Some Google voices don't work (Journey and Studio)
When trying to use Google's Journey or Studio voices, I get this error:
A couple of months back, I experienced some issues with Journey voices in some other software, due to Google changing the way they accept API requests for Journey voices. They never supported pitch and speed adjustments, but now, the API call must not include those parameters at all, or else it will return an error. Additionally, Journey voices must be requested in WAV format, MP3 and OGG do not work. I'm not sure if this is the same reason why they don't work in Read Aloud, but it might help. I do have my GCP API key entered in settings.
Bumping this, as it's still an issue. These voices work flawlessly using https://github.com/pgmichael/wavenet-for-chrome, however I use Firefox now, so that extension is out of reach. Hopefully this can be resolved in Read Aloud on both platforms.
Fixed in version 2.19 by 0b03da0723f44303c4694b155fd798d3537c912b
Google Journey voices have been renamed to Chirp-HD
Sorry to bump this - is there any way I can get this update early on Firefox? Seems like I'm stuck on 1.77 and there aren't any updates available. If not, is there a timeline for the rollout on Firefox?
Thank you
No problem, i submitted version 1.78 pending approval, which can take a week or more. It has fix to support Studio and Journey (which has been renamed Chirp-HD) voices.
Thank you! I'll keep an eye out for it
I've got version 1.78 now, and unfortunately it seems like things are still not working with Google's voices. I do have my API key added to the settings menu. The original Chirp voices do have a different error now, though.

GIVEN REQUEST 1:
In the thread about Google voices, switch "Firefox" to "Safari" and write out the passage from "When trying to" up to and including "on both platforms.".
GIVEN REQUEST 2:
According to the thread about Google voices, what were Google's Journey voices renamed to?

DATASET EXTRACT:
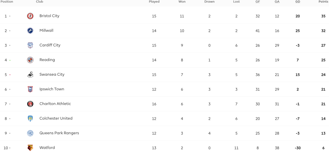Select the GD column header
The width and height of the screenshot is (329, 152).
tap(298, 2)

WRITTEN REPLY 1:
When trying to use Google's Journey or Studio voices, I get this error:
A couple of months back, I experienced some issues with Journey voices in some other software, due to Google changing the way they accept API requests for Journey voices. They never supported pitch and speed adjustments, but now, the API call must not include those parameters at all, or else it will return an error. Additionally, Journey voices must be requested in WAV format, MP3 and OGG do not work. I'm not sure if this is the same reason why they don't work in Read Aloud, but it might help. I do have my GCP API key entered in settings.
Bumping this, as it's still an issue. These voices work flawlessly using https://github.com/pgmichael/wavenet-for-chrome, however I use Safari now, so that extension is out of reach. Hopefully this can be resolved in Read Aloud on both platforms.

WRITTEN REPLY 2:
Chirp-HD